There was nothing but a hollow echo.
‘Hello?’
No answer. The chill played over Clare’s skin. She ducked behind a wall when her phone rang again.
‘Hello?’
‘Is that Dr Hart?’ An unfamiliar voice. Faraway. Foreign.
‘It is.’
‘I’m sorry to disturb you. I know it’s early.’
‘Who is this?’ asked Clare.
‘She didn’t arrive,’ a woman said.
‘Who didn’t arrive?’
‘Mara.’ There was a break in the woman’s voice. ‘This is Lily Thomson. Mara’s mother.’
‘How did you get my number?’ Clare asked.
‘I phoned the police station. The man I spoke to, Van Wyk’ – she struggled with the unfamiliar name – ‘said it was too soon to do anything. He gave me your number when I asked for you.’
‘Where are you?’
‘I’m at home again, aren’t I?’ Lily Thomson replied. Clare envisaged the bleak courtyard of the housing estate that Mara had escaped. ‘I went to Heathrow.’
‘Yes?’ prompted Clare, unease prickling the nape of her neck.
‘She didn’t come. She was meant to be on that flight. That’s all I know and all I can find out, because she’s not answering her phone.’
‘Might she have changed her mind?’
Lily Thomson clutched at Clare’s straw. ‘That’s what I said to myself: she’s changed her mind. I tried her mobile.’ Her voice broke. ‘But she’s not picking up.’
Clare pictured Lily Thomson in her spring-cleaned flat. The supermarket flowers on the kitchen table.

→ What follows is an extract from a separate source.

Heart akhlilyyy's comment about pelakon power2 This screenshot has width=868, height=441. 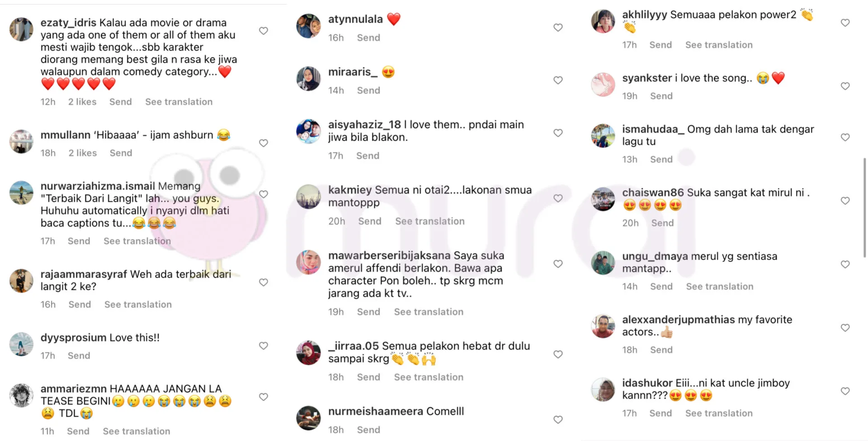tap(845, 23)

Mara’s single bed made up in crisp white sheets, a chocolate under the pillow, teddies perked.
‘Mara told me about you coming there from South Africa,’ Lily Thomson continued. ‘About the investigation. She was so upset about those boys. That’s just how she is, our Mara: always responsible, trying to make the world right, especially after that trip that went all wro
ng.’
‘What trip?’ asked Clare. Anxiety tightened her spine. Mara and her soccer team. She had known the murdered boys better than anyone else had.
‘She took them camping or something,’ said Mrs Thomson. ‘She felt so guilty about leaving them out there in the desert like that. But I told her it was fine, if it was the only time she could see her boyfriend, that Juan Carlos, then why not? She was so head-over-heels and she knew she didn’t have long with him.’
Clare thought of the last time she had seen Mara, entwined with Juan Carlos, sharing fish and chips, glowing with whatever he had been doing to her to make her so hungry.
‘Did you report her missing?’
‘I tried. They said they have this all the time with travellers, with volunteers. They meet a new person, go somewhere else. To Botswana. Maybe Cape Town. That the mothers panic because it’s Africa. Van Wyk said to wait twenty-four hours.’ She stifled a sob. ‘But when do I start counting, Dr Hart? When she didn’t come I thought the worst. I thought …’
Panic hit Lily Thomson, doubling her over. It was impossible for her to say what she had thought, as if saying the words would conjure up what she feared most.
‘Please find her for me, Dr Hart. I’m so far from there. You speak English. You can understand me. You knew her.’
Lily Thomson caught it. Clare did too, that slip into the past tense.
Clare set off at a run for George Meyer’s gloomy house where Mara had rented a room. She clung to the hope that she would find her and Juan Carlos asleep in a tangle of sheets and salty limbs. When she got there, the only signs of life were in the kitchen. Clare knocked over Oscar’s fishing rod standing at the back door. She righted it, disentangling it from the roll of washing line as Gretchen, wrapped in her sky-blue robe, opened the door.
‘Yes?’ Gretchen jabbed her cigarette into her mouth, still stained with last night’s lipstick. Smoke curled up to the ceiling.